Exactly as written, set down every entry once more.
━━━━━━━━
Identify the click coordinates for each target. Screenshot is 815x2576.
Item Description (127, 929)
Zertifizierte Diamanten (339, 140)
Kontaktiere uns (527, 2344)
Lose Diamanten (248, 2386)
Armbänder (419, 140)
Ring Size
━━━━━━━━
ANSWER SECTION:
Identify the click coordinates for each target. Screenshot is 815x2576.
Item Description (127, 929)
Zertifizierte Diamanten (339, 140)
Kontaktiere uns (527, 2344)
Lose Diamanten (248, 2386)
Armbänder (419, 140)
Ring Size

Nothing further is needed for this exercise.